Your instructions.
If a line in the listing below includes the word "Nile", pick it out.
━━━━━ Records to process ━━━━━
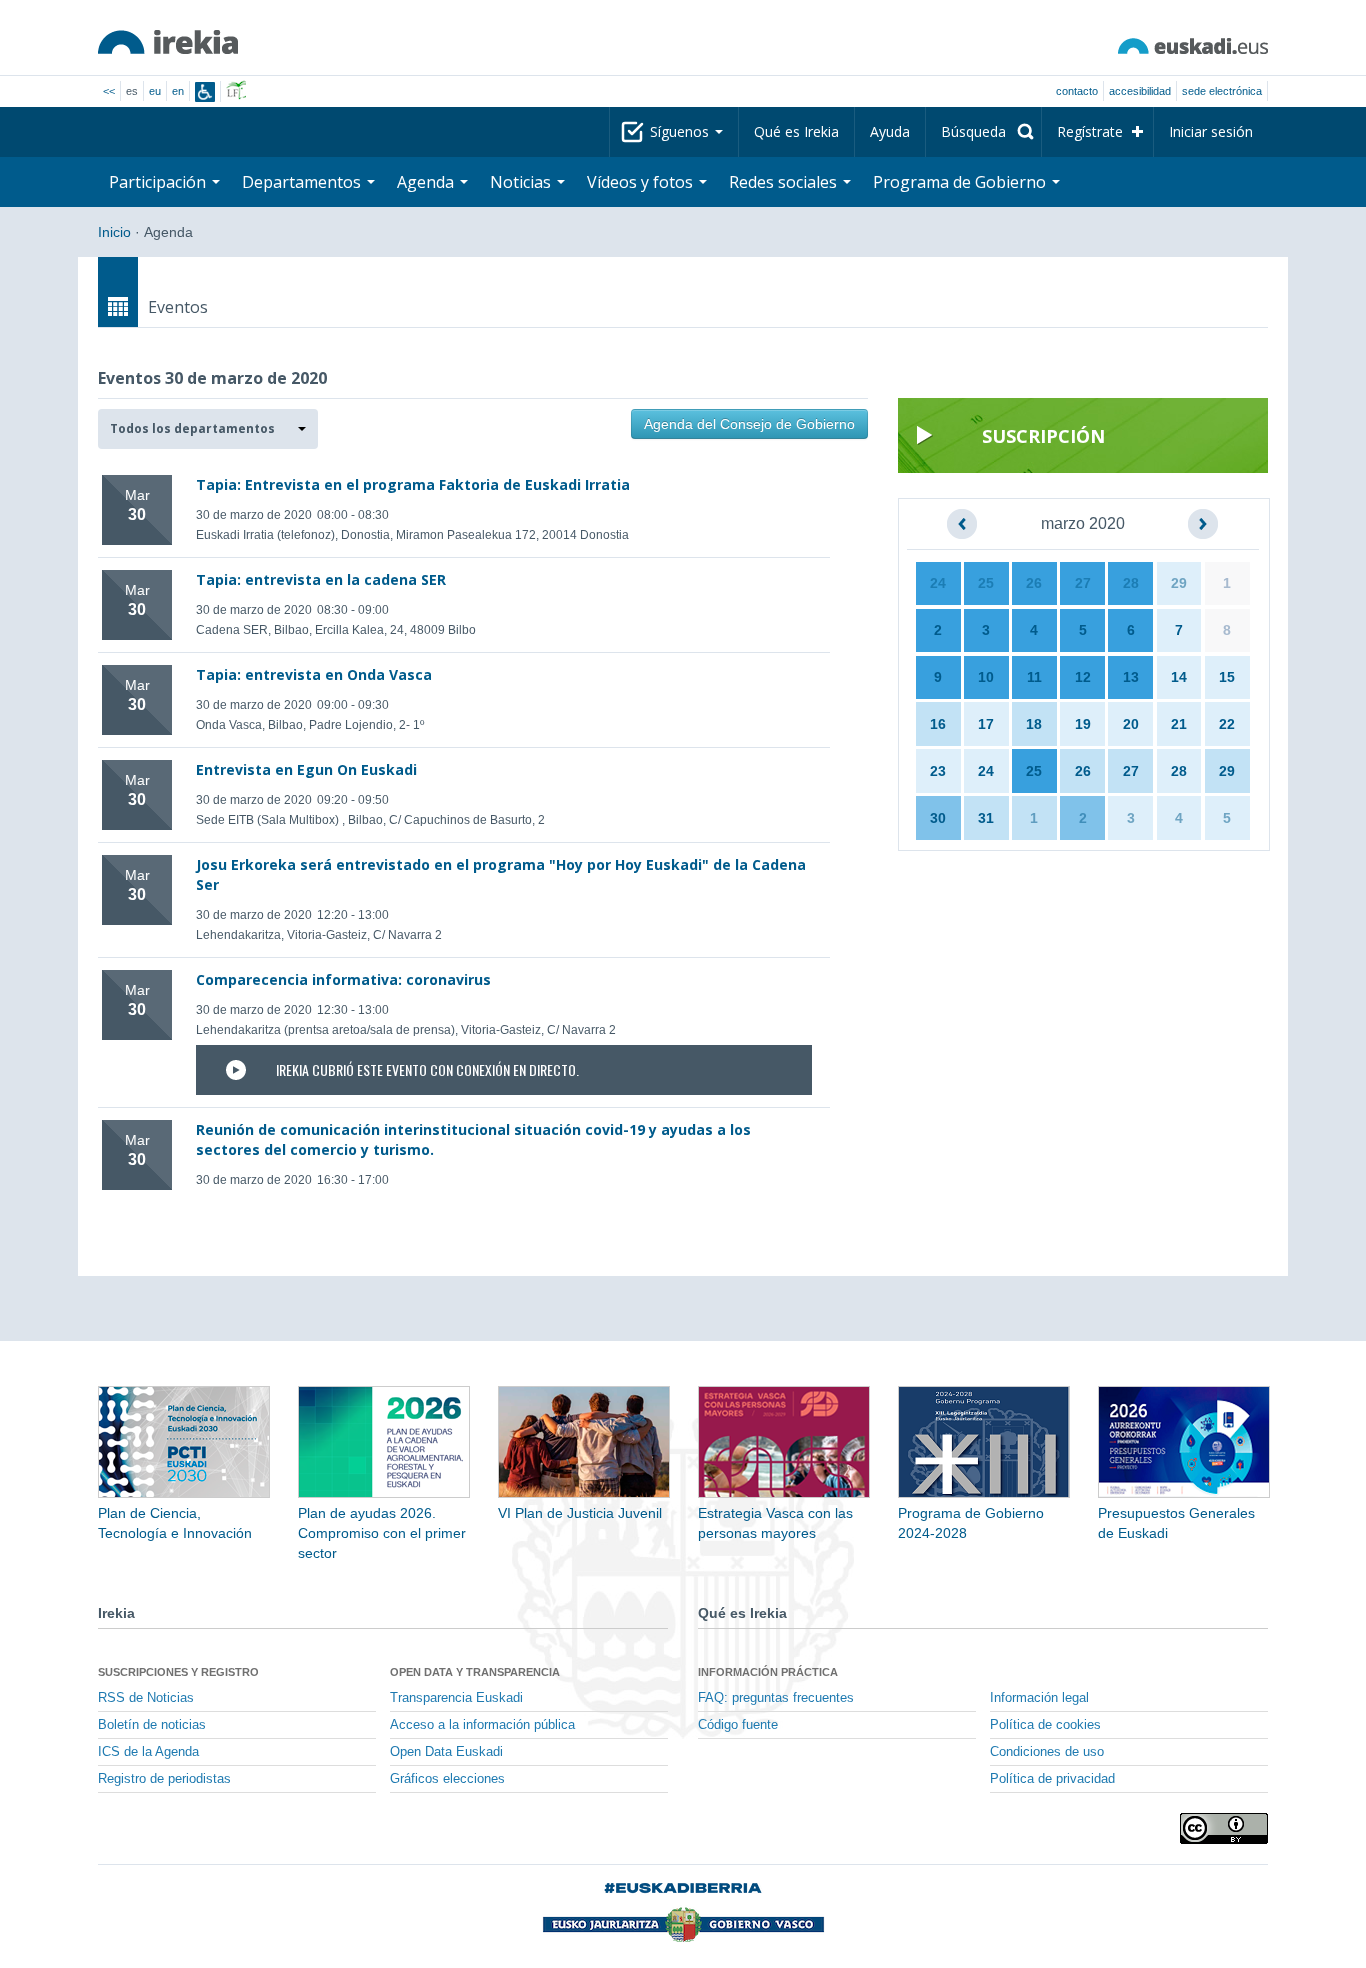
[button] (208, 429)
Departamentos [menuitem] (303, 182)
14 (1179, 677)
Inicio (114, 232)
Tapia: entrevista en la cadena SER (321, 579)
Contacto (1077, 91)
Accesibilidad (1140, 91)
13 (1131, 677)
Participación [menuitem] (159, 182)
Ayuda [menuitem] (890, 131)
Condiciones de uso (1047, 1752)
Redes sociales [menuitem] (785, 182)
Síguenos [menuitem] (681, 131)
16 (938, 724)
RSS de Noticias (146, 1698)
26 (1034, 583)
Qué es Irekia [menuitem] (796, 131)
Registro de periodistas (164, 1779)
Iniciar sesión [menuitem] (1211, 131)
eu (155, 91)
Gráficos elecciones (447, 1779)
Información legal (1039, 1698)
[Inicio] (168, 42)
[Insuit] (205, 92)
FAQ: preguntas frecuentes (776, 1698)
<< (109, 91)
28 (1131, 583)
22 (1227, 724)
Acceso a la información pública (482, 1725)
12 (1083, 677)
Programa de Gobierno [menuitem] (961, 182)
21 (1179, 724)
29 (1179, 583)
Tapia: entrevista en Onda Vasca (314, 674)
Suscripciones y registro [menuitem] (178, 1672)
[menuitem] (983, 132)
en (178, 91)
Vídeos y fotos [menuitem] (642, 182)
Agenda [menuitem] (427, 182)
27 (1083, 583)
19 (1083, 724)
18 (1034, 724)
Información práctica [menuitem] (768, 1672)
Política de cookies (1045, 1725)
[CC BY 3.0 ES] (1224, 1828)
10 (986, 677)
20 (1131, 724)
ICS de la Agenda (148, 1752)
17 (986, 724)
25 (986, 583)
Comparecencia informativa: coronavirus (343, 979)
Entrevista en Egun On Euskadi (306, 769)
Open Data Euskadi (446, 1752)
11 (1034, 677)
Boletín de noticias (152, 1725)
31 (986, 818)
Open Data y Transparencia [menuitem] (475, 1672)
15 (1227, 677)
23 (938, 771)
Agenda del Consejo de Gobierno (749, 424)
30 (938, 818)
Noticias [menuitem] (522, 182)
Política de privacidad (1052, 1779)
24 (938, 583)
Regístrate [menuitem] (1090, 131)
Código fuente (738, 1725)
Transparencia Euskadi (456, 1698)
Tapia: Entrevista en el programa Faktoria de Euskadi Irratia (413, 484)
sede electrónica (1222, 91)
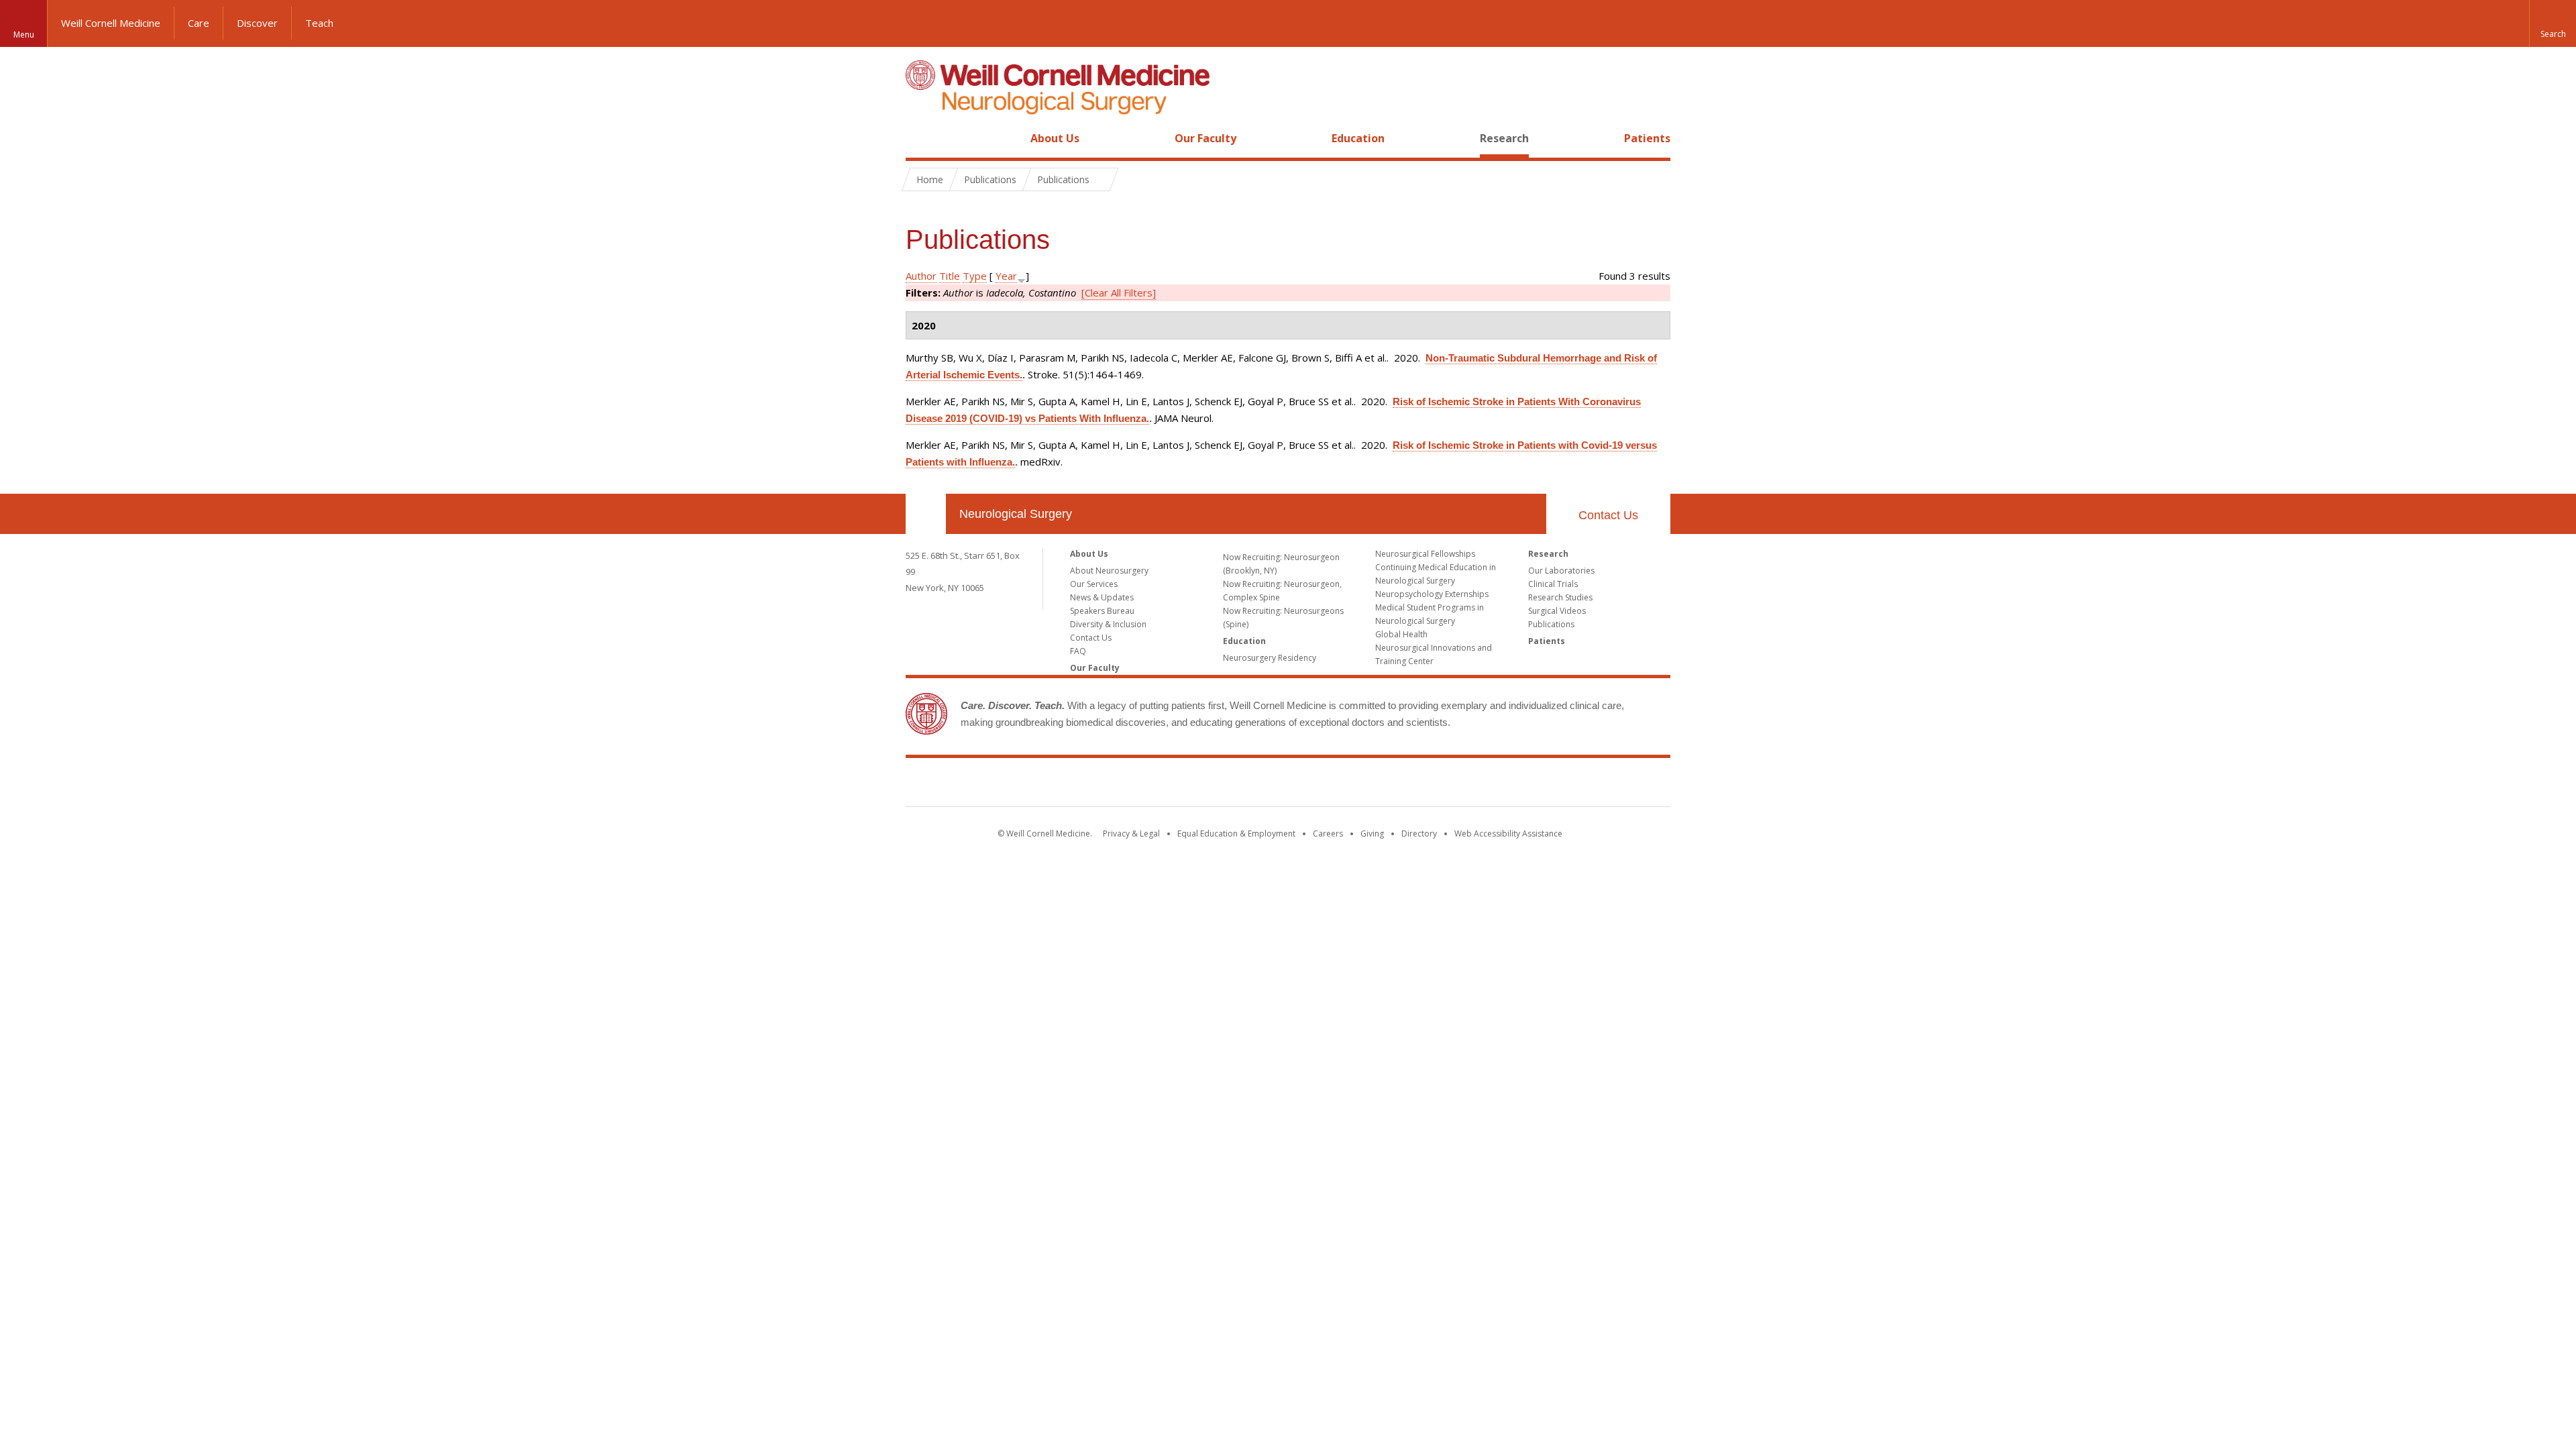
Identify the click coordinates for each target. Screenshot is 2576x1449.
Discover (257, 23)
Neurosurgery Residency (1269, 657)
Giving (1372, 833)
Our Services (1094, 584)
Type (975, 275)
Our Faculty (1205, 138)
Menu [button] (23, 34)
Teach (319, 23)
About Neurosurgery (1109, 570)
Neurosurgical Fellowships (1425, 553)
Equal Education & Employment (1236, 833)
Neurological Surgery (1015, 514)
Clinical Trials (1553, 584)
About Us (1054, 138)
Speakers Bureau (1102, 610)
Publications (1551, 624)
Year (1006, 275)
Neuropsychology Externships (1432, 594)
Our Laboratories (1561, 570)
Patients (1647, 138)
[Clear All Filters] (1118, 292)
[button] (2552, 23)
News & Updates (1102, 597)
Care (198, 23)
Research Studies (1560, 597)
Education (1358, 138)
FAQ (1078, 651)
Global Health (1401, 634)
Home (920, 138)
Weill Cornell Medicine (110, 23)
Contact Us (1608, 515)
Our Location (926, 514)
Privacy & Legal (1131, 833)
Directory (1419, 833)
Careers (1328, 833)
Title (949, 275)
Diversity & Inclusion (1108, 624)
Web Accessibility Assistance (1508, 833)
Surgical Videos (1557, 610)
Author (921, 275)
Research (1504, 138)
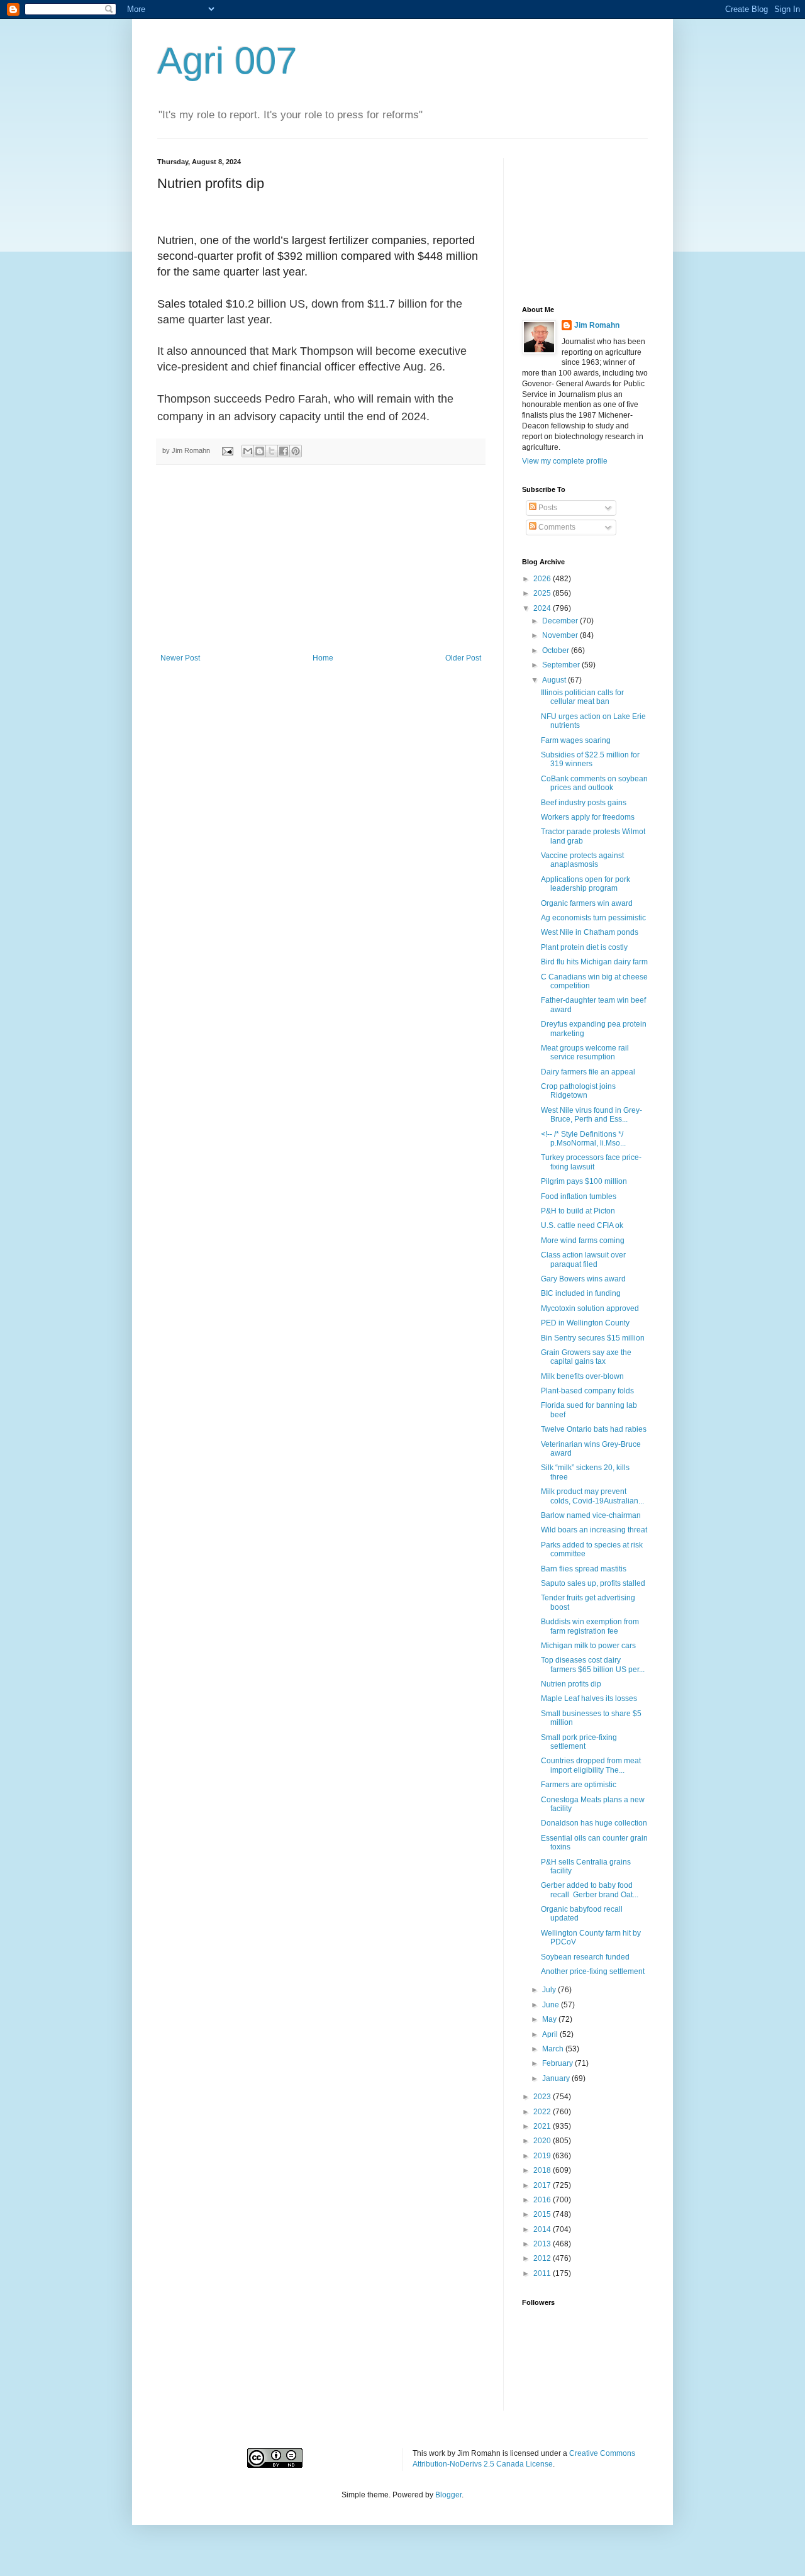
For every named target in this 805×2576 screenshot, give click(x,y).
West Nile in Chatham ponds (589, 932)
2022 (543, 2111)
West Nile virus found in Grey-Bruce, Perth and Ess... (591, 1115)
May (550, 2019)
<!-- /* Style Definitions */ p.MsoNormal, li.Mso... (583, 1138)
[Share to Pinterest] (295, 451)
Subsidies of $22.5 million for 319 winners (590, 759)
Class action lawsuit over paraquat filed (583, 1259)
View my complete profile (565, 461)
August (555, 680)
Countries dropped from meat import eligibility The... (591, 1765)
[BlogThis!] (259, 451)
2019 (543, 2155)
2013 (543, 2243)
━━━━━
Task solution.
West Nile in Chatham ponds (589, 932)
West Nile virus found in Grey-Bruce, Perth and Ess... (591, 1115)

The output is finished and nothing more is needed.